Terence Flotte, the dean of UMass School of Medicine and editor in chief of the journal Human Gene Therapy, was wary of drawing conclusions. He said that the small size of the UPenn studies and other variables could have affected the results.
“It’s important to get the information out there so that other groups can carefully study this,” Flotte said. But he doesn’t think testing of high-dose, systemic AAV therapy should stop—particularly when it comes to devastating afflictions like SMA or Duchenne, in which time lapsed can mean disease progression and death. In a commentary article published in the journal, Flotte called on the gene therapy community to “neither ignore, nor overreact to” UPenn’s findings.

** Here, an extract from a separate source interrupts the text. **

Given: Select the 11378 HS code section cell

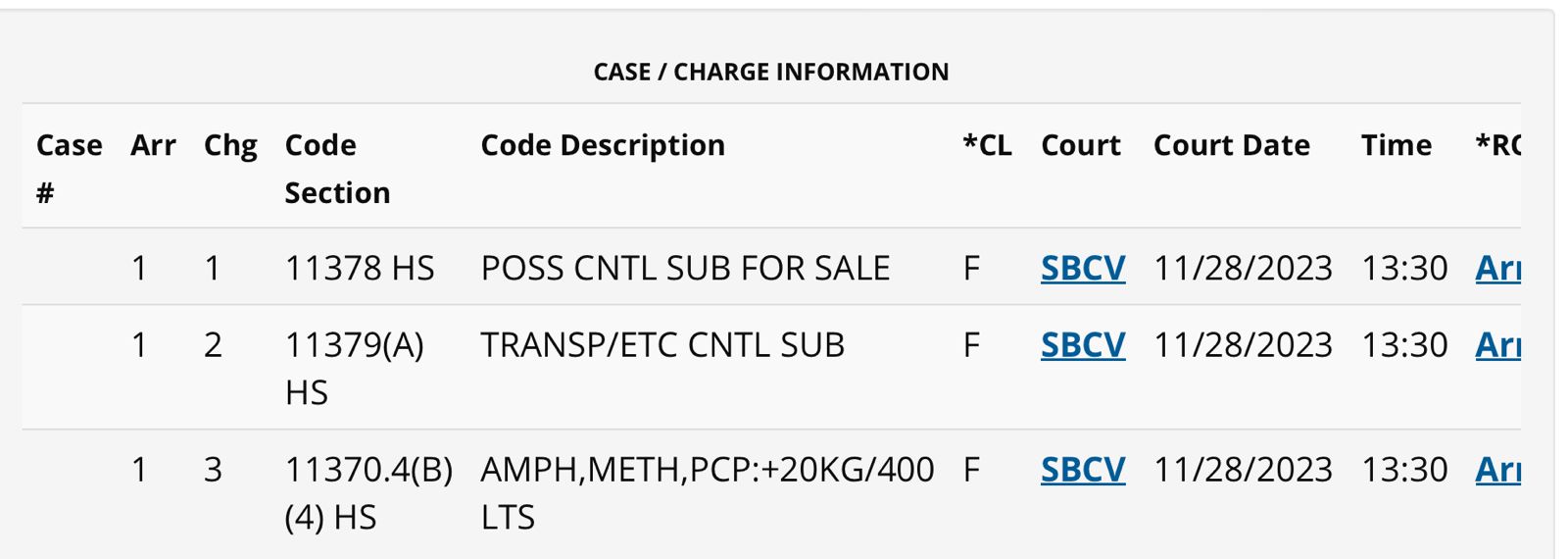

Wilson’s concerns first emerged in Solid’s IPO prospectus. The company revealed on Jan. 16 that Wilson had resigned a few days earlier as the chair of its scientific advisory board over “emerging concerns about the possible risks” of the Duchenne gene therapy. In a separate filing last week, Solid disclosed that the FDA had partially suspended testing of the therapy, SGT-001, in November. Solid has not been able to administer a high dose to patients but is allowed to continue testing a lower dose.
Wilson declined to talk about Solid. But as Xconomy reported last week, other developers of Duchenne gene therapies say that preclinical tests haven’t produced any suggestions that human trials could have safety problems.

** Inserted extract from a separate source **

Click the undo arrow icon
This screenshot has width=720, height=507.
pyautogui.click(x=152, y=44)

Jerry Mendell, the lead investigator in the early study of AVXS-101 at Nationwide Children’s Hospital in Columbus, Ohio, said the most significant issue was a spike in liver enzymes in four patients that was suppressed with steroids and didn’t lead to notable side effects. Meanwhile, he noted, the study featured children who survived beyond the age of two, instead of dying, and who were walking when they weren’t expected to.
“Does that mean that a patient will never have life threatening liver failure? No, I think this study definitely raises that concern,” says Charlotte Sumner, a Johns Hopkins Medicine professor who treats patients with SMA. While Sumner says there is “incredible excitement” about SMA gene therapy, at minimum she’d like to see more monitoring measures in future tests, such as peripheral and sensory nerve testing.
Beyond such monitoring, Wilson believes the gene therapy community must commit to “as much sharing and transparency of preclinical safety data” as possible.